Cette contribution est acquittée sous forme de droit de timbre dématérialisé par la personne qui introduit l'instance, c’est-à-dire le demandeur. Pour une instance aux prud’hommes, il peut notamment s’agir, selon la personne qui saisit les juges prud’homaux, de l’employeur ou du salarié (ou de l’avocat pour le compte de son client).
Elle peut être payée sur le site : https://timbres.impots.gouv.fr/.
À noter : le timbre est valable 12 mois à compter de sa date d’achat. Le remboursement peut en être demandé dans un délai de 18 mois s’il n’a pas été utilisé.
La personne redevable de la contribution remet un justificatif de l’acquittement de la contribution par voie électronique lors de la saisine du juge (sauf si elle a demandé l’aide juridictionnelle) (c. proc. civ. art. 62-4 ; décret 2026-250 du 7 avril 2026, art. 1).
Irrecevabilité d’office à défaut de régularisation auprès du greffe
Irrecevabilité d’office à l’expiration d’un délai d’un mois. - Si le justiciable n’a pas payé la contribution, il a un mois à compter de la demande formulée par le greffe pour régulariser la situation. S’il ne s’y plie pas, son action est irrecevable. En d’autres termes, son affaire n’ira pas devant les juges (c. proc. civ. art. 62-5 ; décret 2026-250 du 7 avril 2026, art. 1).
Cette irrecevabilité est constatée d’office par le juge à l’expiration du délai d’un mois (c. proc. civ. art. 62-5 et 850-1 ; décret 2026-250 du 7 avril 2026, art. 1 et 2). Aux prud’hommes, il peut s’agir notamment du président du conseil de prud’hommes.
Ainsi, les parties n'ont pas qualité pour soulever cette irrecevabilité. Elles sont avisées de la décision par le greffe.
La décision d'irrecevabilité peut faire l'objet d’un recours (c. proc. civ. art. 850-1).
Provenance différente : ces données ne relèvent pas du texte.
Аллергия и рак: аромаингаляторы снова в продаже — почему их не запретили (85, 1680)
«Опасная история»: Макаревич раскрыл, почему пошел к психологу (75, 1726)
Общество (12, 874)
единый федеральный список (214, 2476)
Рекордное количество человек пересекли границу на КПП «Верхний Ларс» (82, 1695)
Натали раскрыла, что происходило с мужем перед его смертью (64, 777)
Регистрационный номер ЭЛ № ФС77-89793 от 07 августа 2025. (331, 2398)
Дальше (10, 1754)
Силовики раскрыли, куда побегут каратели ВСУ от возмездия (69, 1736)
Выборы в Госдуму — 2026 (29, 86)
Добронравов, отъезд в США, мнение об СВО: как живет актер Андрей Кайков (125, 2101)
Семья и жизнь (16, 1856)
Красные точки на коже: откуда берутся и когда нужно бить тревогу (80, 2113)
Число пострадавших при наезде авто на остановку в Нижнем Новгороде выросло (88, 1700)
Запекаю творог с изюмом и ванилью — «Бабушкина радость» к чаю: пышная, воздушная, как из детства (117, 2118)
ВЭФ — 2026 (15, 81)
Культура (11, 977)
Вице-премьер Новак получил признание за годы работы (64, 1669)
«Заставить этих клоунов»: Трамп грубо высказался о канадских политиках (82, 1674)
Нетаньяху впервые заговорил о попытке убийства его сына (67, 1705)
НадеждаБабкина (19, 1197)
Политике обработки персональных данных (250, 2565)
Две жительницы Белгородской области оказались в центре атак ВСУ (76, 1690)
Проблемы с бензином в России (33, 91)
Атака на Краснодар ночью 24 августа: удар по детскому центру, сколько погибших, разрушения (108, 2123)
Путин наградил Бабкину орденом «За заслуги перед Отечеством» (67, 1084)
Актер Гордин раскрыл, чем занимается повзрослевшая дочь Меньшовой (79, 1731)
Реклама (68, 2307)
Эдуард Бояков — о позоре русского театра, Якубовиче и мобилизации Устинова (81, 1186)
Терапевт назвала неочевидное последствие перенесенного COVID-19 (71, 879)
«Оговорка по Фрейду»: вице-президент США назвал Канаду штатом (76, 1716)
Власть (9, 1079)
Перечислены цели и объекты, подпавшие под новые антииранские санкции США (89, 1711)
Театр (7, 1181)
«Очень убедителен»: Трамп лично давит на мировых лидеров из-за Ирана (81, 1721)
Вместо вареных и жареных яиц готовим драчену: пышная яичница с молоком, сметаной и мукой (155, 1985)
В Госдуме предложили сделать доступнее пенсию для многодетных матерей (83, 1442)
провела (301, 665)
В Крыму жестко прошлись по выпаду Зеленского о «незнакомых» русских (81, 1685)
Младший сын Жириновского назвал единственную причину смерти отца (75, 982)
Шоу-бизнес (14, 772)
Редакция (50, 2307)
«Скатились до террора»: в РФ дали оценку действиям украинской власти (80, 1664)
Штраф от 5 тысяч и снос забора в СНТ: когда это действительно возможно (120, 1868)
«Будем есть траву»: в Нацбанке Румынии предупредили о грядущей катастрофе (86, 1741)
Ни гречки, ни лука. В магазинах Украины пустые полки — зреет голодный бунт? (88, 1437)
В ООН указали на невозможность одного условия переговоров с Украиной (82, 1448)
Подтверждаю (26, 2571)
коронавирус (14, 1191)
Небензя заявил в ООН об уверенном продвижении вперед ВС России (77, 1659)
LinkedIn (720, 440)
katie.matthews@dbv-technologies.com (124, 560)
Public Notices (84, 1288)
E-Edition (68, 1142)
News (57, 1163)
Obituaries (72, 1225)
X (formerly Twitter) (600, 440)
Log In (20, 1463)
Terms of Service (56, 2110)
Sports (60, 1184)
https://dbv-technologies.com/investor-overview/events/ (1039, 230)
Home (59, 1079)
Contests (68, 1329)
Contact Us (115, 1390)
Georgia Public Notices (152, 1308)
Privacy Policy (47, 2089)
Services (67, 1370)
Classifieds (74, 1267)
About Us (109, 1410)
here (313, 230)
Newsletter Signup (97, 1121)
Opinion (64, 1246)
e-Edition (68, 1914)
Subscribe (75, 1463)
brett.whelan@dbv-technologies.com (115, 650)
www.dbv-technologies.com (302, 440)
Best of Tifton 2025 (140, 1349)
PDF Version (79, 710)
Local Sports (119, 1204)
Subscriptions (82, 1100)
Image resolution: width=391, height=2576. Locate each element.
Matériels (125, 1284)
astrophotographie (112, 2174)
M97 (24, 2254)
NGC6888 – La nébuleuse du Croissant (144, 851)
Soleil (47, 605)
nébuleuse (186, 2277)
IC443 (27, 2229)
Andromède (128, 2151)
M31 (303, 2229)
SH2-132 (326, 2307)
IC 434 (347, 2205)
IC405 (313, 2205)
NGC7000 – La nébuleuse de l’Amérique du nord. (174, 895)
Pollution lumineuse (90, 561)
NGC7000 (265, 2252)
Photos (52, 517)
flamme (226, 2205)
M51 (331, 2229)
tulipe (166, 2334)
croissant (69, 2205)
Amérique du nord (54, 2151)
Entrée en vigueur de l’irrégularité d’office. - En principe, la contribution pour l'aide juridique est exigible depuis le 1er mars 2026 (loi 2026-103 du 19 février 2026, art. 128, VI).
Toutefois, l'irrecevabilité pour défaut d'acquittement suite à l'absence de régularisation dans le délai d’un mois ne peut être prononcée que depuis le lendemain de la publication au Journal officiel du décret d’application, soit le 9 avril 2026 (décret 2026-250 du 7 avril 2026, art. 8, JO du 8).
Cas dans lesquels la contribution n’est pas due
Par exception, la contribution n'est pas due dans un certain nombre de cas et notamment dans les suivants (CGI art. 1635 bis Q, III ; c. proc. civ. art. 62 ; décret 2026-250 du 7 avril 2026, art. 1) :
- personnes bénéficiaires de l’aide juridictionnelle ;
- procédures d’injonction de payer, y compris l’opposition à l’ordonnance portant injonction de payer ;
- procédures pour lesquelles une disposition législative prévoit que la demande est formée, instruite ou jugée sans frais.
Par ailleurs, lorsqu’une même instance donne lieu à plusieurs procédures successives devant la même juridiction, la contribution n’est due qu’au titre de la première des procédures intentées (c. proc. civ. art. 62-1 ; décret 2026-250 du 7 avril 2026, art. 1). Ainsi, un même justiciable n’a pas à s’acquitter plusieurs fois de la contribution, dans la chaîne judiciaire, pour faire valoir ses droits (Conseil national des barreaux, Fiche pratique « Contribution pour l’aide juridique publication du décret d’application », https://cnb.avocat.fr/actualite/entree-en-vigueur-de-la-contribution-pour-l-aide-juridique-tout-ce-que-vous-devez-savoir). Par exemple, la contribution n’est pas due quand la demande est soumise à une juridiction de renvoi après cassation.
Autre cas où la contribution n’est pas due, celui des procédures ne constituant pas une instance (c. proc. civ. art. 62-2 ; décret 2026-250 du 7 avril 2026, art. 1). Tel est le cas par exemple, pour une procédure d’homologation d’un accord (ex. : homologation d’un accord issue d’une médiation ou d’une transaction).